What are non-parametric models?

100

This is the main philosophy behind ensemble methods.

What is using multiple models to make a better averaged model? (also accepted: Wisdom of the Crowds)

100

This term describes the value a model finds when it converges but it's not the optimum result.

What is local minimum?

100

Used to pick column from a table.

What is SELECT?

200

These are the criteria that classification/regression decision trees use, respectively.

What are gini index and MSE?

200

This is building several parallel models on random bootstrapped samples, then averaging the predictive power of each model.

What is bagging (bootstrap aggregating)?

200

The reason why an algorithm does not converge.

What is 𝛼 (step size) is too big?

200

Allows you to select columns by a condition.

What is WHERE?

300

This is the gini index value when the classes are perfectly balanced in a node, while this is the gini index when there is only one class represented in a node, respectively.

What are 0.5 and 0, respectively?

300

True or False: When fitting a random forest classifier, the sample of observations is randomly drawn without replacement.

What is "False"? Random observations are taken with replacement.

300

This is the reason my model has been running for the last 6 hours with no end in sight.

What is 𝛼 (step size) is too small?

300

This is the order of operations of a SQL query (the SQL commands! Not the mnemonic).

What are:

SELECT, FROM, WHERE, GROUP BY, HAVING, ORDER BY, LIMIT?

400

Deep trees suffer from this kind of error, while shallow trees usually suffer from that kind of error.

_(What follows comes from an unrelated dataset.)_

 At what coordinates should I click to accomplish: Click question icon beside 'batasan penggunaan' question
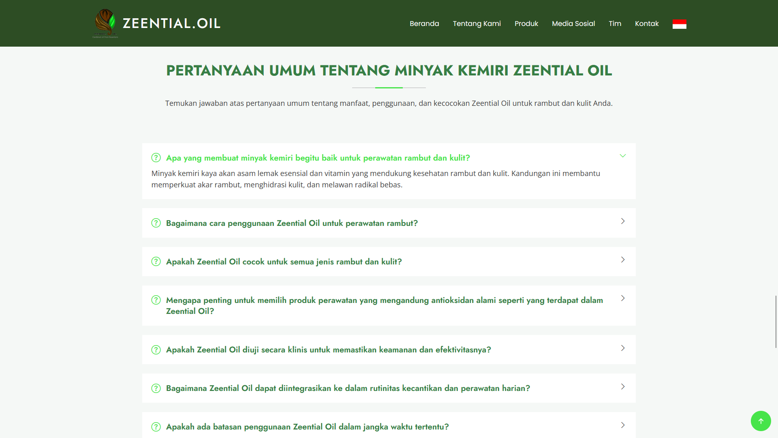pos(156,427)
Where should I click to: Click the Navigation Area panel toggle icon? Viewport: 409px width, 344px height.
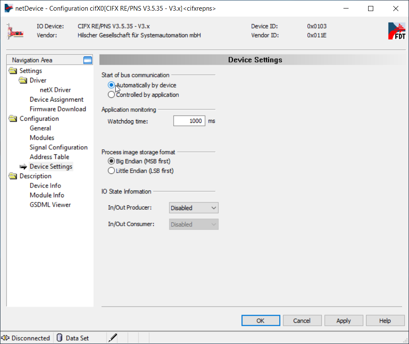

What are variance and bias, respectively?

400

This is why ensemble methods often perform better than non-ensemble methods.

What is they greatly reduces overfitting by using multiple models?

400

A common tuning parameter that guarantees termination but not necessarily convergence of my model.

What is max_iter(ations)?

400

One is used before GROUP BY and the other is used together with and after GROUP BY, respectively.

What are WHERE and HAVING, respectively?

500

These 3 hyperparameters can be used to reduce decision trees' tendency to overfit.

What are max_depth, min_samples_split and max_leaf_nodes?

500

These are the three main differences between bagging and boosting.

What are:

- Models built in parallel vs. sequential
- Aggregate results vs. learning from each model in turn
- Random subsets of data make each model unique vs learning from the mistakes of the last model to make the next one better

500

The technique where 𝛼 (step size) is drawn from the normal distribution and is changed at each iteration.

What is Adaptive Gradient Descent?

500

1st returns records with matching values in BOTH tables; the 2nd returns all records with a match in EITHER the left or right table

What are INNER and OUTER JOIN, respectively?